English organist Martin Neary has developed a reputation both as a leading exponent of contemporary British church music and as an imaginative interpreter of keyboard works by J.S. Bach and Purcell. Beside introducing and championing many new church compositions by British composers, particularly John Tavener and Jonathan Harvey, he has also been an exponent of the works of Olivier Messiaen. Neary has been active as an organ recitalist and choral conductor throughout Europe and the United States, appearing at Carnegie Hall, Alice Tully Hall, Royal Festival Hall, the BBC Proms, and other major concert venues. Neary has a considerable discography spread over a variety of labels, including Sony Classical, EMI, ASV, and Gaudeamus.
Martin Neary was born in London on March 28, 1940. In his youth he was a chorister at the Chapel Royal and later studied organ and theology at Cambridge University (Gonville and Caius Colleges). Among his most important teachers were organist/conductor Geraint Jones, organist André Marchal, and conductors Adrian Boult and Erich Leinsdorf.
Neary first captured attention when he was awarded a prize at the 1963 St. Albans International Organ Festival. In 1965 he began a six-year stint at St. Margaret's, Westminster, as organist and choirmaster. From 1972-1987 he served as organist and master of the choristers at Winchester Cathedral and held the same post at Westminster Abbey from 1988-1999.
By the time he took his post at Westminster Abbey, Neary was recognized as one of England's finest organists and choral conductors. In 1994 Neary led the Westminster Abbey Choir in concert at the Kremlin, becoming the first foreign ensemble to perform there. A year later he appeared on two BBC television programs leading live performances to mark the tercentenary of Purcell's death.

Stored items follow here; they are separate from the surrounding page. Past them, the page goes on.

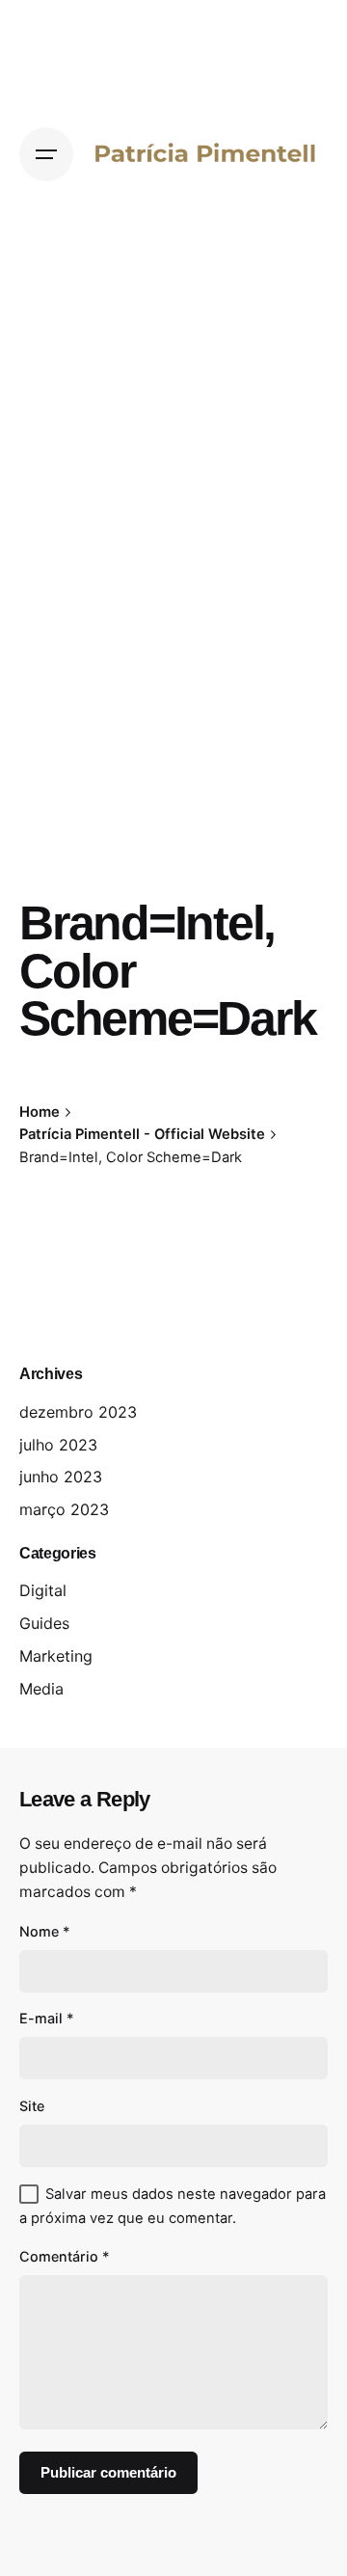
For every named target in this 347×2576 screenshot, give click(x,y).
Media (41, 1688)
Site (31, 2106)
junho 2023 (60, 1476)
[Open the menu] (46, 154)
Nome (44, 1931)
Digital (43, 1590)
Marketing (56, 1656)
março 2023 (64, 1509)
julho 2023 (58, 1444)
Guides (44, 1623)
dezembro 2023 (78, 1412)
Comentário (64, 2256)
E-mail (46, 2018)
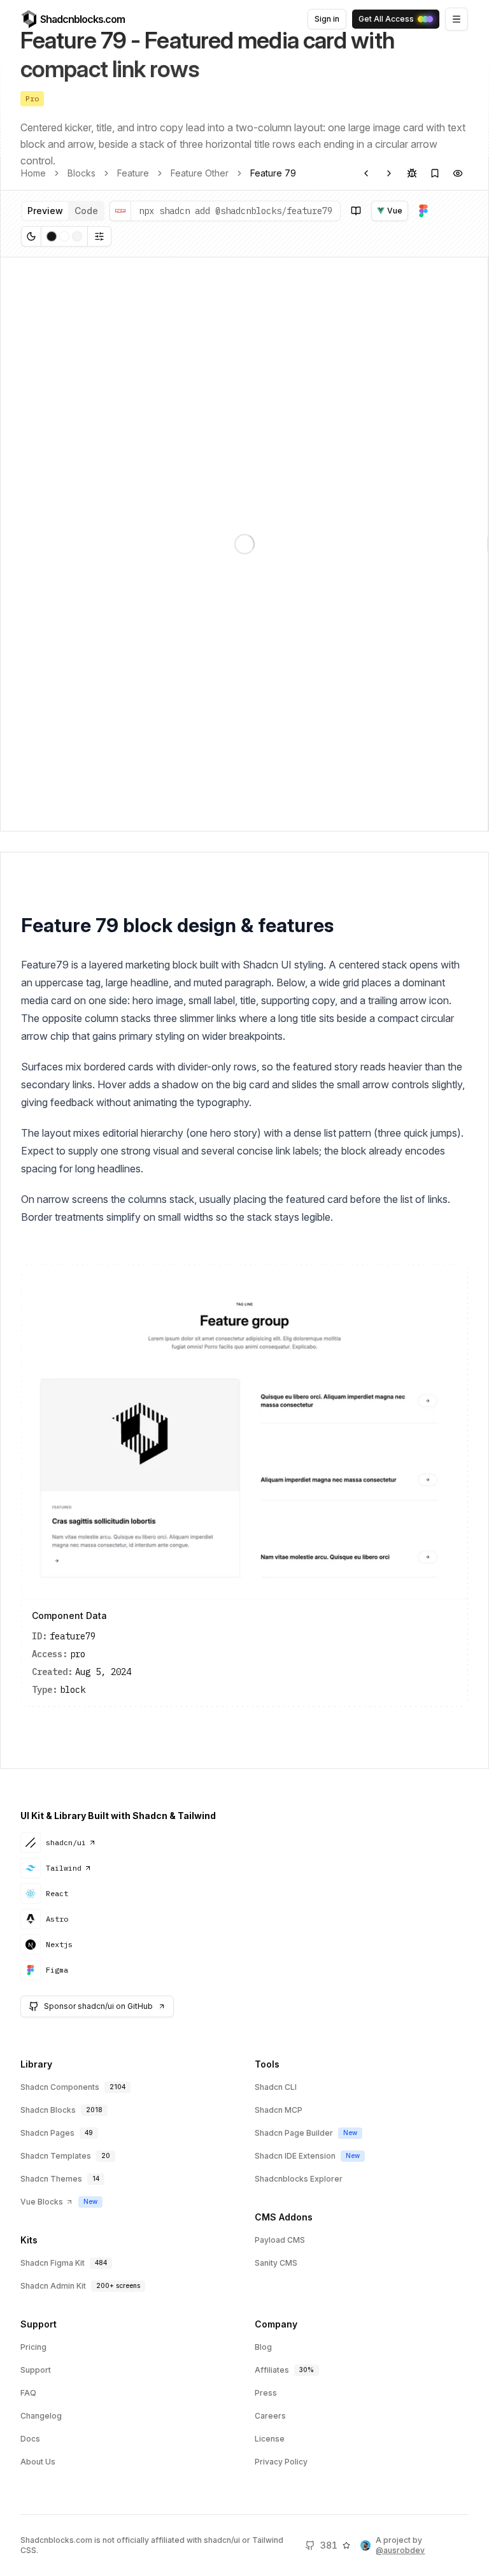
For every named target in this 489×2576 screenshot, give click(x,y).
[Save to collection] (435, 173)
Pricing (33, 2347)
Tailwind (64, 1868)
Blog (263, 2347)
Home (33, 173)
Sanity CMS (276, 2263)
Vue (394, 210)
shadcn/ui (66, 1842)
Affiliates (272, 2370)
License (270, 2438)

Neary is most remembered by large segments of the British public for his work in selecting and directing the music at the 1997 funeral of Princess Diana. After leaving his Westminster post, Neary continued to make frequent concert appearances as a freelance artist. While he has composed church music, it is not frequently encountered, even though some of his works have received major attention (i.e., at the 2002 Festival of Church Music in Tucson, AZ). As suggested earlier, Neary has led or participated in many highly praised recordings, among them the Fauré Requiem, Poulenc's Mass, and Duruflé's Two Motets, reissued on EMI Classics in 2007.